- INPUT MATERIAL -
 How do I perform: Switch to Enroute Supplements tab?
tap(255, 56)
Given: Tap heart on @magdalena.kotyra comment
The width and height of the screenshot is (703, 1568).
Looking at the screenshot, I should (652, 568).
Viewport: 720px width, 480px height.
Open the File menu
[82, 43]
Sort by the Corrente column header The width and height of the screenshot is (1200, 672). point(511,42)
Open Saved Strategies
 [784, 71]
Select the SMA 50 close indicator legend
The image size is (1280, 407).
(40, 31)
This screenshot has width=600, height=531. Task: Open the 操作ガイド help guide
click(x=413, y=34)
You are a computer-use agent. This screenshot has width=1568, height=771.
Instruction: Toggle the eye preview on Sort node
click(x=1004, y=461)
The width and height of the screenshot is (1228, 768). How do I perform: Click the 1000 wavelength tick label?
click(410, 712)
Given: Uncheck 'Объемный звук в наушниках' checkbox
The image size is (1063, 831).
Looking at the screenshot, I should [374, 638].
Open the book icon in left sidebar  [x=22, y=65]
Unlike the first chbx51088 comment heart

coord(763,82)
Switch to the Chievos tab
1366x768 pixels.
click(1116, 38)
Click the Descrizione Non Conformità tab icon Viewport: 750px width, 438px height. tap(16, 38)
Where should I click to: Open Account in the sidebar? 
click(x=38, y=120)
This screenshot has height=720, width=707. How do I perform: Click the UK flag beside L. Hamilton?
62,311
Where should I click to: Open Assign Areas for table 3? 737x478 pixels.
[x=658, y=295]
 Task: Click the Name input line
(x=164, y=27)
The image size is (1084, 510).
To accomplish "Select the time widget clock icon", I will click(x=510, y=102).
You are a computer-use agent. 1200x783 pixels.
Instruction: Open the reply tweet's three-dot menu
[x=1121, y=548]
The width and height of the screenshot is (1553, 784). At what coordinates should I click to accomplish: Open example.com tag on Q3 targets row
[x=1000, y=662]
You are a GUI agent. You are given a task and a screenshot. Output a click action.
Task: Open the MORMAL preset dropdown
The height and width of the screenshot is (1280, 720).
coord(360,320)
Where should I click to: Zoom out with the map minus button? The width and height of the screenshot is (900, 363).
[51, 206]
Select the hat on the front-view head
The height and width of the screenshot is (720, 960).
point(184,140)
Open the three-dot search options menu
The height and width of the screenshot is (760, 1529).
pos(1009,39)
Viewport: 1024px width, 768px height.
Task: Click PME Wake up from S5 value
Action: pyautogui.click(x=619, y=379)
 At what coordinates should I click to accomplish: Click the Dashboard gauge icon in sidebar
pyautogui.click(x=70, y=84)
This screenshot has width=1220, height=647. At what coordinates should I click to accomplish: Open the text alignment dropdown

- TASK OBJECTIVE -
If a line in the records holds the string "computer", copy it.

- WRITTEN RESPONSE -
You are a computer-use agent. This screenshot has width=1568, height=771.
You are a computer-use agent. 1200x783 pixels.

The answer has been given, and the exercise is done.